Tofu & Mango Forbidden Rice Bowls
Recipe type: Main Meal
Prep time: 
Cook time: 
Total time: 
Serves: 4
Full of wholesome ingredients, these Tofu & Mango Forbidden Rice Bowls are a nutritious dinner that makes great leftovers for lunch. Vegan & gluten-free!
  • 1 cup black rice
  • 1 14-ounce package extra-firm tofu
  • 2 tablespoons organic soy sauce or liquid aminos
  • 1 tablespoon rice vinegar
  • 1 tablespoon tapioca starch (optional, for extra crispiness)
  • 1 teaspoon sesame oil
  • 2½ teaspoons Sriracha sauce, divided
  • ½ teaspoon ground ginger
  • ¼ teaspoon garlic powder
  • 1 mango, sliced
  • 1 medium carrot, thinly sliced
  • 1 cucumber, thinly sliced
  • 1 cup red cabbage, chopped
  • 1 ripe avocado, sliced
  • ¼ cup tahini
  • 3 tablespoons water
  • ½ lime, juiced
  • 2 teaspoons Sriracha sauce
  • Salt and pepper, to taste
  • Cilantro for garnish (optional)
  1. Drain the tofu. Wrap in several paper towels; place in the sink. Place a heavy object (such as a large pot with a heavy weight inside) on top of the tofu to press the water out. You can also use a tofu press. Let the tofu drain for 15-20 minutes.

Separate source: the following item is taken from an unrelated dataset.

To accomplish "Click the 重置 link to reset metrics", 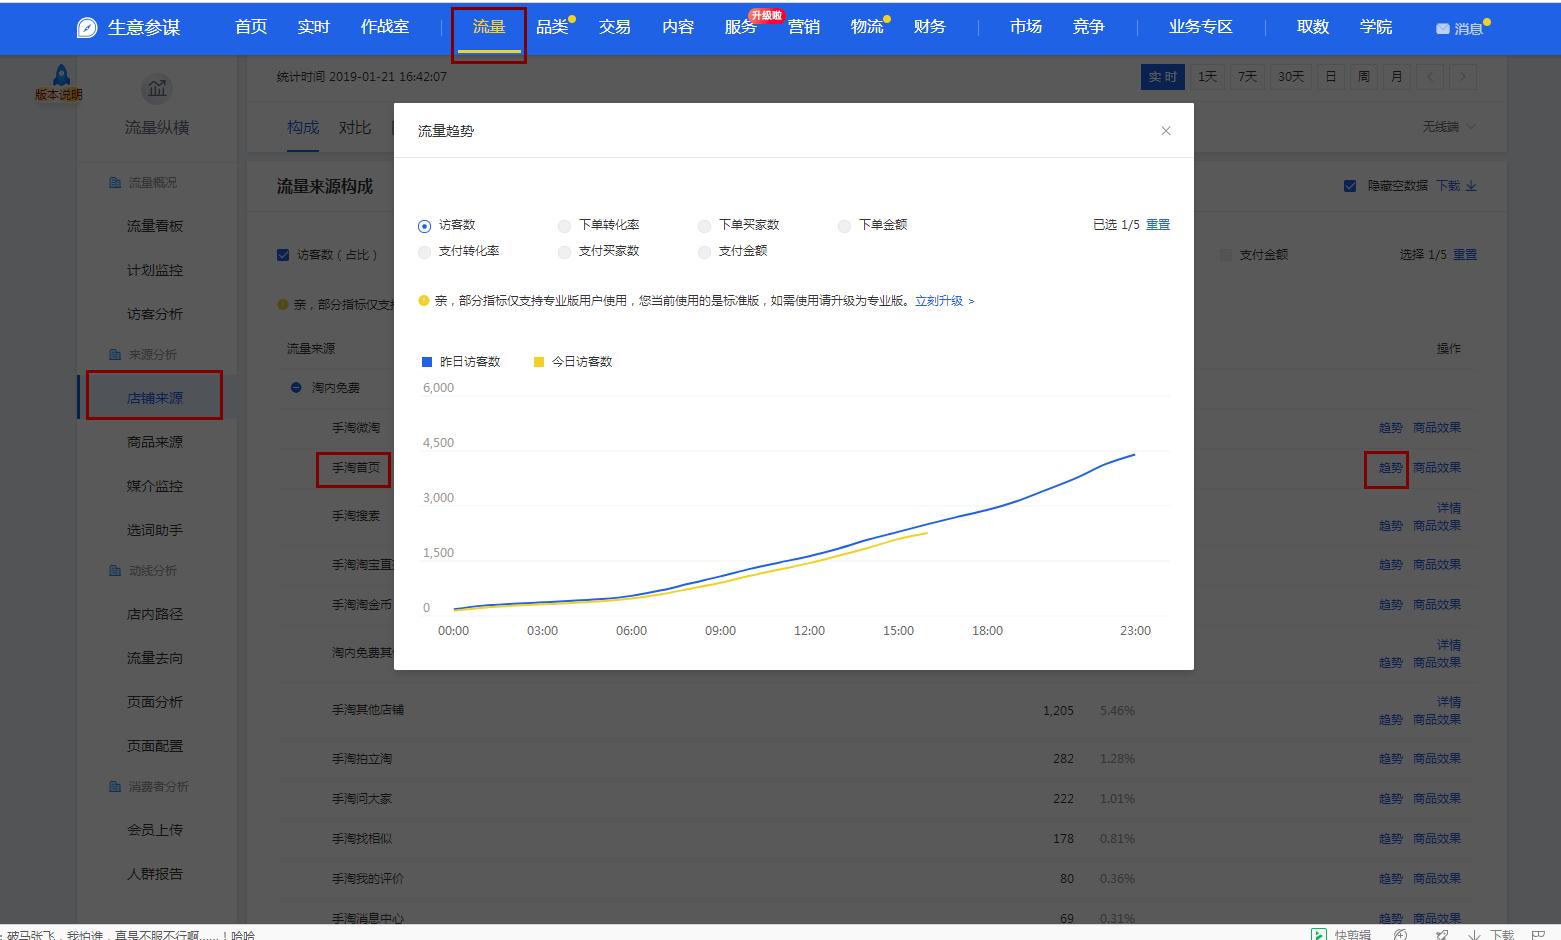I will [1157, 225].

  2. Rinse rice well. In a medium pot, place rice and 2 cups water. Bring to a boil; cover and reduce to simmer. Cook for 40-45 minutes, until rice is tender and chewy.
  3. Preheat oven to 375F. Lightly grease a baking sheet with oil or cooking spray.
  4. Cut tofu into ½-inch chunks. In a small bowl, whisk together soy sauce, vinegar, starch, sesame oil, ½ teaspoon Sriracha, ginger, and garlic powder. Add tofu; toss to combine. Let sit for 5-10 minutes.
  5. Place tofu in a single layer on the baking sheet. Bake for 30 minutes, until crispy on the edges.
  6. While the rice and tofu are cooking, slice and chop your vegetables. Prepare the sauce by whisking together tahini, water, lime juice, Sriracha, and salt and pepper.
  7. To make your bowl, add a scoop of rice, ¼ of the tofu, mango slices, carrots, cucumbers, red cabbage, and avocado slices. Drizzle with the tahini sauce and garnish with cilantro.